Unfortunately, pigeons do not have the ability to defend themselves against all the predators looking to make dinner out of them. 

The only option they have is to fly away at the first sign of danger, regrettably, most of the predators have excellent skills to stay stealthy. 

If you’re looking to determine whether a bird in your area is a pigeon, here are 7 sounds and noises pigeons make!

Where Can Pigeons Be Found?

Pigeons survive by living around humans and have a long history of codependency. Trash that humans leave behind, grains we plant, or bird seed we leave out all allow pigeons an easy, regular diet. 

Commonly referred to as “rats with wings” pigeons can consume more trash and debris than any other bird to survive. 

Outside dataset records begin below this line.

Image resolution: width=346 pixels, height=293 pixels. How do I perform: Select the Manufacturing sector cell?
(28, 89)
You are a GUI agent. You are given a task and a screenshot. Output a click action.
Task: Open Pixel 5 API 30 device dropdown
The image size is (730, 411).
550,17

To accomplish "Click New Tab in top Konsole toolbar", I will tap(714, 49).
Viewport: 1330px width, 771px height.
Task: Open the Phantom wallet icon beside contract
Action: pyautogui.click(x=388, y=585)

The possibility of shelter is also a reason for pigeons to live in close proximity since they prefer concrete and man-made building materials over trees or natural habitats. 

They can be found in urban settings, suburban neighborhoods, and even rural farms. Anywhere people are, pigeons can thrive. Here are some of the most common places where pigeons nest near your home.

Most Common Animal Predators That Eat Pigeons

Whereas humans might need to use certain scents that pigeons hate or sounds that scare them, pigeons do a decent job of avoiding most of their predators.

Although pigeons will avoid areas that are exposed to a higher predator population, they can’t always avoid these sneaky critters.

So what animals pose the most threat to pigeons? 

1. Owls

Eurasian eagle-owl

Although owls are one of the most effective nighttime hunters, they surprisingly don’t hunt as many pigeons as you’d expect. Owls hunt at night when pigeons are asleep, however, when they cross paths pigeons are a favorite of owls. 

There are 19 different species of owl in North America with the Great Horned Owl being the most common according to the Ohio Division of Wildlife.

Owls have several advantages when it comes to hunting, starting with their amazing hearing. Owls can process sounds separately in their right and left ear allowing them to hone in on prey no matter where it is hiding. 

They also have specialized vision that allows them to search for prey at night. Owls have oversized eyes which allow them to make the most out of the dim light at night and both eyes are faced forward to work like binoculars.

What Makes Owls Effective Predators Of Pigeons?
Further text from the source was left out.